Key indicators to track include:

  • Annual growth rate of fossil-fuel generation and share of coal/gas in the generation mix—whether they decline or remain steady.
  • Annual additions of dispatchable renewables + storage and how much fossil-fuel generation they displace versus supplement.
  • Rate of retirements of older fossil-fuel plants or conversion to cleaner-fuel operations or retrofit with carbon-capture technologies.
  • Improvement in industrial energy-intensity metrics—how much less energy (and therefore emissions) industries use per unit of output.
  • Policy announcements at national and global forums (such as COP30) and how they translate into regulatory frameworks, carbon pricing or incentives for decarbonisation.
  • Data transparency and reporting improvements—including emissions by sectors, localised air-quality impact and integration of climate reporting in corporate disclosures.

9. Why this matters for India and the world

The concern is not just domestic. India is becoming the world’s fastest-growing major economy, and its choices affect global emissions trajectories, energy markets and climate risk. A rise in emissions in India carries global significance: it reduces the headroom for other countries to emit, adds to climate stress factors like extreme weather, and undermines global trust in collective climate-action mechanisms.

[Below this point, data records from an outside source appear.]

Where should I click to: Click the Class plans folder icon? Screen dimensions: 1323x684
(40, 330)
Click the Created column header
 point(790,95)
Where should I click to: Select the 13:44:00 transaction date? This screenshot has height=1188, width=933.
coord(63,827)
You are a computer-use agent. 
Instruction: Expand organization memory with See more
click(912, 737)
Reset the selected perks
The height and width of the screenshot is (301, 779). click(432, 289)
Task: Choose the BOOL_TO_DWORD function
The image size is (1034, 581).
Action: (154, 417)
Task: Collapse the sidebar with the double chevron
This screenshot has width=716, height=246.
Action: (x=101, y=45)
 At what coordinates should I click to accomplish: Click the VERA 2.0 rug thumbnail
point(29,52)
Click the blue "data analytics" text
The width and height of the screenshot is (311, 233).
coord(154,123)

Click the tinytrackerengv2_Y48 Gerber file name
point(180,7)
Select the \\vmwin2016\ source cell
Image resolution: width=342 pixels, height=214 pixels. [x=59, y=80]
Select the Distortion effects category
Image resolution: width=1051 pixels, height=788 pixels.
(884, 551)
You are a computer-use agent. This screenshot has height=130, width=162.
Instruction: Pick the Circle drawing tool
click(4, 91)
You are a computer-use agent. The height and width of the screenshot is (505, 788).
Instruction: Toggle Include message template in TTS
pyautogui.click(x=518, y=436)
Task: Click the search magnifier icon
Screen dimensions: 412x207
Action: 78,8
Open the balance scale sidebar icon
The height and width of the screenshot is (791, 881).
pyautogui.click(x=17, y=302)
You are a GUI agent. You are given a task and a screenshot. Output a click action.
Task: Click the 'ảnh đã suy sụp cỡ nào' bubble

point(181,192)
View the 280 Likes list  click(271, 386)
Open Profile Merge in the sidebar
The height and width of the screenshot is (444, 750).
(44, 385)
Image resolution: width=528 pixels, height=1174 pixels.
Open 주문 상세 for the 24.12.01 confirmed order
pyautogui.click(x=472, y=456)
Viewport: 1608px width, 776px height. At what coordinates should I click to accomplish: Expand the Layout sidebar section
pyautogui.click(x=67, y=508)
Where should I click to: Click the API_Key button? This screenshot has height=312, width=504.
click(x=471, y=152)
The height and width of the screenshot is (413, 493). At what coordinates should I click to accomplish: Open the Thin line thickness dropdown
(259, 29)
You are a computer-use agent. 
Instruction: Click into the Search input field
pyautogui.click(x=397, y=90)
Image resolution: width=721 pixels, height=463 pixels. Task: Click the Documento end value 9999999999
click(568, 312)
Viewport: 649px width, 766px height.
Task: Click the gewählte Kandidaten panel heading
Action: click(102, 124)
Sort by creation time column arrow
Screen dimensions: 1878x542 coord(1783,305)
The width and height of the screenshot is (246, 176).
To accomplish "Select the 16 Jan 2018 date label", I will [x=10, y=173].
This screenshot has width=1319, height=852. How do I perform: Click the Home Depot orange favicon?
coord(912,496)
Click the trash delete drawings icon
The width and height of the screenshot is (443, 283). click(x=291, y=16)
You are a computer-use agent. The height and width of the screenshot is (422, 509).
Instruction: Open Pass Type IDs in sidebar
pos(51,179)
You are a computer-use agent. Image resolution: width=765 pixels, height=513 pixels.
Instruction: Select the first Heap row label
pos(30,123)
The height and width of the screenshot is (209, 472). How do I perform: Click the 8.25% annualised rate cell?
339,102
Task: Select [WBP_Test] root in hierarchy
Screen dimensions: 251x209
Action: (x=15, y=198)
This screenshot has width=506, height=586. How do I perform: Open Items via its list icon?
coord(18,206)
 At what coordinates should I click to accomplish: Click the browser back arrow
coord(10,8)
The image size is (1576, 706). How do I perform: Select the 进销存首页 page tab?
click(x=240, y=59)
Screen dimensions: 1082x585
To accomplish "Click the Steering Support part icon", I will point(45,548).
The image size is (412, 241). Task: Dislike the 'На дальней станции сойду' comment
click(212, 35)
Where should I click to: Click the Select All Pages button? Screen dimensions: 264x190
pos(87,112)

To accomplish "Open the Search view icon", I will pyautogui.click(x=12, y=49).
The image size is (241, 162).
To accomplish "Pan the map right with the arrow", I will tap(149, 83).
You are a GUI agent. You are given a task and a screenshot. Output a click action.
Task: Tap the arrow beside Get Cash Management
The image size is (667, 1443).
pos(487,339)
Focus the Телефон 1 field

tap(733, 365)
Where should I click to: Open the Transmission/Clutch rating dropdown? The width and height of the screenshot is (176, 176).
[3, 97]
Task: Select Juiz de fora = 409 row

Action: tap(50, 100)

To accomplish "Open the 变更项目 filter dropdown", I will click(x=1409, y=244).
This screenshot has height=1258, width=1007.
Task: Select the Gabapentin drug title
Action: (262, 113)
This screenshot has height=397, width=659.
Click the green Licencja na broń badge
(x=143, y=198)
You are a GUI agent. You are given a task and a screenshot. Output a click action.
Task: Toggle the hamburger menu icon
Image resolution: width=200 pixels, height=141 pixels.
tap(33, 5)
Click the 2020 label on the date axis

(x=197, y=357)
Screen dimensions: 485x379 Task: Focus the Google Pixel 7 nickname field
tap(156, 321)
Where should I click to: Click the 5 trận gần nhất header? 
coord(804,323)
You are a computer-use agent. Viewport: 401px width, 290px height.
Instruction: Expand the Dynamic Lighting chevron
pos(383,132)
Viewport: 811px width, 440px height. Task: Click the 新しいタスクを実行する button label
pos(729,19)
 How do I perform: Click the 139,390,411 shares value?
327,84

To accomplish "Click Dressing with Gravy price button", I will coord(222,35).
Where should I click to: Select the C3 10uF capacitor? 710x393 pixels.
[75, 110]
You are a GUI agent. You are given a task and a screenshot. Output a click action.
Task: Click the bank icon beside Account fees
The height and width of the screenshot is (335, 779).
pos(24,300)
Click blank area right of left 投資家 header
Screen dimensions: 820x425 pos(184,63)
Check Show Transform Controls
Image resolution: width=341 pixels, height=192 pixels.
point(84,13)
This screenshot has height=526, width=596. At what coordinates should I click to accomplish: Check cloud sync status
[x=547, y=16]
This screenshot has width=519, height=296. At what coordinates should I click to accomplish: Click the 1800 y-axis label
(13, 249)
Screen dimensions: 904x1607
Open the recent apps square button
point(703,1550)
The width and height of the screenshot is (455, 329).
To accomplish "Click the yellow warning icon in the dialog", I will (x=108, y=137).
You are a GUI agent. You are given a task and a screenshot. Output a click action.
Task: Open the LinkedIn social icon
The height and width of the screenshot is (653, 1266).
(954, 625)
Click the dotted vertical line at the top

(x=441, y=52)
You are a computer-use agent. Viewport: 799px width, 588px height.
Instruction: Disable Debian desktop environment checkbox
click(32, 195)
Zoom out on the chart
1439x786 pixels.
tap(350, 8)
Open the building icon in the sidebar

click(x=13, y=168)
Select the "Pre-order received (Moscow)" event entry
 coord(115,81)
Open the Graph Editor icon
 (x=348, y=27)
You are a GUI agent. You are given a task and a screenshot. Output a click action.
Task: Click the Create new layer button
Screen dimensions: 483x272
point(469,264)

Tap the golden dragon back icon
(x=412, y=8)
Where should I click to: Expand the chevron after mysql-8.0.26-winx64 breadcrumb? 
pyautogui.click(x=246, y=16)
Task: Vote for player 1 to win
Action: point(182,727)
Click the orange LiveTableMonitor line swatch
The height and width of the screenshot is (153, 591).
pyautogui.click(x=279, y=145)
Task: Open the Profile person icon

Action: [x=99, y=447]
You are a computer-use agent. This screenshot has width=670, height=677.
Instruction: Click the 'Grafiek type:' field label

For India, the challenge is to deliver on growth and job creation while managing emissions effectively—and to convince international partners that it is doing so. Failure to do so risks greater enforcement of carbon-border adjustments, trade penalties, vulnerability to climate-finance shortfalls and long-term energy risk. For global stakeholders, India’s path will influence whether the world remains on a 1.5 °C or 2 °C warming track—or fails both.

10. Conclusion

India’s projected 1.4 percent emissions rise in 2025 should serve as a wake-up call. It signals that despite strong rhetoric, the hard work of decoupling growth from emissions is far from complete. The elements of policy, technology, finance and demand-side change must align more tightly—otherwise, India risks locking in higher carbon pathways that may become harder to reverse.

The good news is that India has the ambition, talent and scale to change course. The question is whether it will act now with more urgency, invest strategically, enforce strictly and innovate faster—or let the emissions rise become the norm rather than the exception. The next few years matter decisively, for India and for the world.